Ted Edward would sit with me on the rusty bridge over the wharfe, and point out the great mysterious fish in the dark waters below. Bincontyles, and Boncontyles, they were. To this day, no adult has ever seen one, nor ever will. The bincontyle can grow to over seventy six feet, and could swallow a house if it wanted to. Boncontyles are somewhat similar, only green.
As I grew older, grown-ups ceased to always pretend to believe what I told them.

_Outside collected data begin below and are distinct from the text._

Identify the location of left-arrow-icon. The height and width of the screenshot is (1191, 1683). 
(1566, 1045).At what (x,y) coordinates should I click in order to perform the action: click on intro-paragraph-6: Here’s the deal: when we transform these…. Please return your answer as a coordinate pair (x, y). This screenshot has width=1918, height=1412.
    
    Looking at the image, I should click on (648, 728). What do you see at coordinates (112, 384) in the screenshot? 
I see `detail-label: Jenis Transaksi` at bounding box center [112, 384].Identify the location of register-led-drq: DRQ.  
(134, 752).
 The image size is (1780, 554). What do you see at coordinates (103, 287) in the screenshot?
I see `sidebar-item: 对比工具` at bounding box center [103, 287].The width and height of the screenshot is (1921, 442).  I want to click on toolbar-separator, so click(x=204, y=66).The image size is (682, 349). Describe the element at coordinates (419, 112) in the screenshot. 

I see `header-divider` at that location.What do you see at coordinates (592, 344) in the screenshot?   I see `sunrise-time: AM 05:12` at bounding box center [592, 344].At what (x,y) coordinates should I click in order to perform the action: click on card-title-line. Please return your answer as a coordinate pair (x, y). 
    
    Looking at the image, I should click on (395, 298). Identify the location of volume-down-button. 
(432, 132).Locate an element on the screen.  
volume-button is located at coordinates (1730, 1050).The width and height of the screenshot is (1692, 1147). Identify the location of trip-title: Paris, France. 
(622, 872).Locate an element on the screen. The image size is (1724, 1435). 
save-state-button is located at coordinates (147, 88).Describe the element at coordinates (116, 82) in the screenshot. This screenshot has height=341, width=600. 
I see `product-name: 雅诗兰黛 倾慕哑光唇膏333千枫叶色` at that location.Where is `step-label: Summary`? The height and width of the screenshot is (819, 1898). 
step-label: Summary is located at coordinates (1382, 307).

Ted Edward died, only about ten years back, victim of a flood caused by a burst water pipe. Gnarled old sea-bear, he'd survived so much, we'd been apart for years, I grew up, moved away, lived in other countries, and he, well, I understand he was travelling a lot, building a railway over the Andes, prospecting in the Yukon, I understand he was the first teddy bear to meet the Dalai Lama, and of course, the first bear of any sort to circumnavigate the globe in a steam-powered airship of his own design.
Some time in the early nineties, we were re-united, shared a house in Leeds, I told him of my mundane travels, he told me of the time he sailed Cape Horn in a bathtub, whilst escaping from pirates.
Then, one night, as he was hibernating, in my store-room, a pipe burst. Ted didn't stand a chance. The mould got into his sawdust. His growl disintegrated.
I was there at the end. Brave bear, the last few days he refused pain-killers, but swigged bottles of trawler-rum, raving about the old days, and... the island... with the wreck of an old wooden ship... chests of doubloons, preserved in the dry cold, they dragged them to a cave, covered them with rocks... that was during the war, after they'd drifted for eight days in the liferaft. They were taken off the island by a german ship. He thought it was the Tirpitz, but they were kept below, until it reached port. He escaped, built a boat out of packing cases and bedsheets, sailed home in time to be re-assigned to the pacific, and when he eventually returned home, his old log, with the coded map of the island had been destroyed in the bombing.

He told me "Find the island, my young emperor, on the island are the documents, everything you will need to re-claim your throne."